Problem requirements: For each line of the listing, output an exact copy.

Data:
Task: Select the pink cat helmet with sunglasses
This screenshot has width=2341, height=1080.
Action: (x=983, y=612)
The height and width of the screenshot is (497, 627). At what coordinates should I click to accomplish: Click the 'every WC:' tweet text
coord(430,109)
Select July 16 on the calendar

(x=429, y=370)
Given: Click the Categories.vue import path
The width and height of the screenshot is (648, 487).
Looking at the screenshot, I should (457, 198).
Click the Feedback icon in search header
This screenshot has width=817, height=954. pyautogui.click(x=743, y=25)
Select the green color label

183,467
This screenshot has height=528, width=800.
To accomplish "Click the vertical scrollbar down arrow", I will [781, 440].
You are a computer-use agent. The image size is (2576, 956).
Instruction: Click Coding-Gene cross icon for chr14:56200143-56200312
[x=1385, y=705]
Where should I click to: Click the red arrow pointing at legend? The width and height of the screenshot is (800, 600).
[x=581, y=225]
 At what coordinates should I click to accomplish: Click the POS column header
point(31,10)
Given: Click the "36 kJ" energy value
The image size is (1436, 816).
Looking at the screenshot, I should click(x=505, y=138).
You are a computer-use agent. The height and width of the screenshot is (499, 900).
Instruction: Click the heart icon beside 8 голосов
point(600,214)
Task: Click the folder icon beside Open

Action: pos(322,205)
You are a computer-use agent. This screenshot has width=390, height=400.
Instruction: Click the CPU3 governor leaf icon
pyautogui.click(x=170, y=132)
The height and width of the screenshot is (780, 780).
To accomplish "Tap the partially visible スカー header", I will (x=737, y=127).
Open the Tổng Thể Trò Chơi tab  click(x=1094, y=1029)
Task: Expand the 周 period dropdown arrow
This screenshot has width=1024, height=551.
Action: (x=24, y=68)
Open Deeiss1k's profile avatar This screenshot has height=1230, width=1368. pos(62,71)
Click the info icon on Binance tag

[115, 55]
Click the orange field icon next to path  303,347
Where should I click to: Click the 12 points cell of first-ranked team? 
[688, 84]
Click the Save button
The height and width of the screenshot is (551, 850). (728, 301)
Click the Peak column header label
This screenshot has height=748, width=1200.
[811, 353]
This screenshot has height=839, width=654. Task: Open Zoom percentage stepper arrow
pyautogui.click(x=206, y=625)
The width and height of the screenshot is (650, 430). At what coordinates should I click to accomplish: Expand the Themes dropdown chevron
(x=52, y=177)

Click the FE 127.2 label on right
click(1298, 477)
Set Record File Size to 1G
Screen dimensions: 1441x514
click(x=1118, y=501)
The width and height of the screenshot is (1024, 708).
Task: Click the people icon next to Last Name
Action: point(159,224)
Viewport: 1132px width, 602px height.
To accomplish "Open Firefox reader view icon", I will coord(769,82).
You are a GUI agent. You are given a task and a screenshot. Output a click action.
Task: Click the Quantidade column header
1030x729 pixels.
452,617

Output for this exercise:
Task: Select the pink cat helmet with sunglasses
This screenshot has width=2341, height=1080.
Action: (x=983, y=612)
The height and width of the screenshot is (497, 627). At what coordinates should I click to accomplish: Click the 'every WC:' tweet text
coord(430,109)
Select July 16 on the calendar

(x=429, y=370)
Given: Click the Categories.vue import path
The width and height of the screenshot is (648, 487).
Looking at the screenshot, I should (457, 198).
Click the Feedback icon in search header
This screenshot has width=817, height=954. pyautogui.click(x=743, y=25)
Select the green color label

183,467
This screenshot has height=528, width=800.
To accomplish "Click the vertical scrollbar down arrow", I will [781, 440].
You are a computer-use agent. The image size is (2576, 956).
Instruction: Click Coding-Gene cross icon for chr14:56200143-56200312
[x=1385, y=705]
Where should I click to: Click the red arrow pointing at legend? The width and height of the screenshot is (800, 600).
[x=581, y=225]
 At what coordinates should I click to accomplish: Click the POS column header
point(31,10)
Given: Click the "36 kJ" energy value
The image size is (1436, 816).
Looking at the screenshot, I should click(x=505, y=138).
You are a computer-use agent. The height and width of the screenshot is (499, 900).
Instruction: Click the heart icon beside 8 голосов
point(600,214)
Task: Click the folder icon beside Open

Action: pos(322,205)
You are a computer-use agent. This screenshot has width=390, height=400.
Instruction: Click the CPU3 governor leaf icon
pyautogui.click(x=170, y=132)
The height and width of the screenshot is (780, 780).
To accomplish "Tap the partially visible スカー header", I will (x=737, y=127).
Open the Tổng Thể Trò Chơi tab  click(x=1094, y=1029)
Task: Expand the 周 period dropdown arrow
This screenshot has width=1024, height=551.
Action: (x=24, y=68)
Open Deeiss1k's profile avatar This screenshot has height=1230, width=1368. pos(62,71)
Click the info icon on Binance tag

[115, 55]
Click the orange field icon next to path  303,347
Where should I click to: Click the 12 points cell of first-ranked team? 
[688, 84]
Click the Save button
The height and width of the screenshot is (551, 850). (728, 301)
Click the Peak column header label
This screenshot has height=748, width=1200.
[811, 353]
This screenshot has height=839, width=654. Task: Open Zoom percentage stepper arrow
pyautogui.click(x=206, y=625)
The width and height of the screenshot is (650, 430). At what coordinates should I click to accomplish: Expand the Themes dropdown chevron
(x=52, y=177)

Click the FE 127.2 label on right
click(1298, 477)
Set Record File Size to 1G
Screen dimensions: 1441x514
click(x=1118, y=501)
The width and height of the screenshot is (1024, 708).
Task: Click the people icon next to Last Name
Action: point(159,224)
Viewport: 1132px width, 602px height.
To accomplish "Open Firefox reader view icon", I will coord(769,82).
You are a GUI agent. You are given a task and a screenshot. Output a click action.
Task: Click the Quantidade column header
1030x729 pixels.
452,617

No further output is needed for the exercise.